[Entries from a data source]
— START —
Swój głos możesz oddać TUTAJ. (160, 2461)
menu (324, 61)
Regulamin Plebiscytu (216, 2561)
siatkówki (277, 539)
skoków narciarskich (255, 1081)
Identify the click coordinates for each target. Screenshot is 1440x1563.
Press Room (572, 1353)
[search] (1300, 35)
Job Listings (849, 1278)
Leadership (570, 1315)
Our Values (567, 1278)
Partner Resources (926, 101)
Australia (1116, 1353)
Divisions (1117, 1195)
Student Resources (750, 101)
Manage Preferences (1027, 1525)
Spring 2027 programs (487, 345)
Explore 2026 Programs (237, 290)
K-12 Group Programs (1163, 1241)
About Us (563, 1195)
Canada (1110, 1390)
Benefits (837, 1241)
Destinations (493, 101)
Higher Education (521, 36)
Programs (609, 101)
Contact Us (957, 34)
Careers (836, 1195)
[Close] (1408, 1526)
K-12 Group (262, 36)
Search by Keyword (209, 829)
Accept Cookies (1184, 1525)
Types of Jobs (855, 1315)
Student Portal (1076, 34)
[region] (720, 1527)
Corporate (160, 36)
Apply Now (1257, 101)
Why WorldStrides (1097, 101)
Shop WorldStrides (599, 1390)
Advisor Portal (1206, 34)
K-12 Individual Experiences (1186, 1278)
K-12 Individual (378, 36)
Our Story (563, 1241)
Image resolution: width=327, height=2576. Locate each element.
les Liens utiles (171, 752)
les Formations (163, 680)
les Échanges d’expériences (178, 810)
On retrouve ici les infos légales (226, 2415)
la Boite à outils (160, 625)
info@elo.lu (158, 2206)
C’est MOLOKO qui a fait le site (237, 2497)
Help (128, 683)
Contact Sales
— END —
**Objective:** Rewrite everything from the line containing "Explore 2026 Programs (237, 290)" down to the line containing "Advisor Portal (1206, 34)", both included, scaling each coordinate in the answers by 0.6 and rounding to whole numbers, with halves rounded up. Leave all other text on those lines unchanged.

**Task response:**
Explore 2026 Programs (142, 174)
K-12 Group Programs (698, 745)
About Us (338, 717)
Canada (666, 834)
Benefits (502, 745)
Destinations (296, 61)
Higher Education (313, 22)
Programs (365, 61)
Contact Us (574, 20)
Careers (502, 717)
[Close] (845, 916)
K-12 Group (157, 22)
Search by Keyword (125, 497)
Accept Cookies (710, 915)
Types of Jobs (513, 789)
Student Portal (646, 20)
[region] (432, 916)
Corporate (96, 22)
Apply Now (754, 61)
Why WorldStrides (658, 61)
Shop WorldStrides (359, 834)
Advisor Portal (724, 20)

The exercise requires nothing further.